This is Walking Street.

During the day, it may look like any other street, but come nighttime, the entire atmosphere completely changes. The lights come on, the girls take their spots along the street and the men come out to meet them. All of the men that visit Walking Street are foreigners, most of them caucasian. In fact, Filipinos aren’t even allowed on Walking Street at night. 

Now I have a confession to make: this past week, I baught a girl. I danced with her on the stage, then I told her that I wanted to buy her a drink in order to gain her time. She was a 30 year old mother of 4, and she was desperately trying to make money to feed her babies. I told her about Wipe Every Tear and everything that they can give her should she decide to live in the safe houses. For some reason, it didn’t take. It didn’t feel natural, and though it was a great experience, I don’t feel like I made a great impression upon this woman’s life. I felt like there was something else tugging at my heart, but I couldn’t place it until much later.

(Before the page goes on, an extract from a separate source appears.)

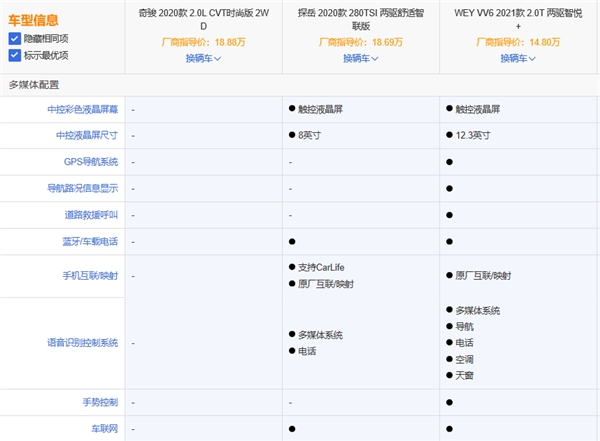
Task: Open 换辆车 dropdown under 奇骏 2020款
Action: point(203,59)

Throughout the entire day, I saw men walking around with Filipino girls half their age, and I just knew that they had purchased these girls for the day and maybe even for the whole month. At first, I wanted to be disgusted and angry with them for using these desperate and helpless girls for their own perverted enjoyment. Yet, every time I tried to look these guys in the eye as they walked by, they looked away. That was when I realized their shame. I realized how lost they truly are and that they are just as trapped as these women, just in a completely different way. These men are searching for something greater. They don’t know what it is, so they grovel and try to satiate their desires in order to fill the void, but the next day the void is still there. Their thinking has been distorted to the point that they truly think these women live to serve them. Without them, these women would have no purpose in life; they want to be baught. 

It was at this point, that I became frustrated. I’m not the type of person who gets frustrated at being a woman, because I always try to keep up with the men in my life (and they will probably say that I can do so pretty well). But for the first time, I felt helpless because of my gender. I couldn’t go up to these men and try to talk with them; I couldn’t converse with them openly in the Red Light District; and I couldn’t show them love. So what can I do? All I can do is pray. Every time my gaze is not met, everytime a man is tempted by such a fleeting satsfaction, everytime these men’s actions try to be justified, all I can do is pray. But is that enough?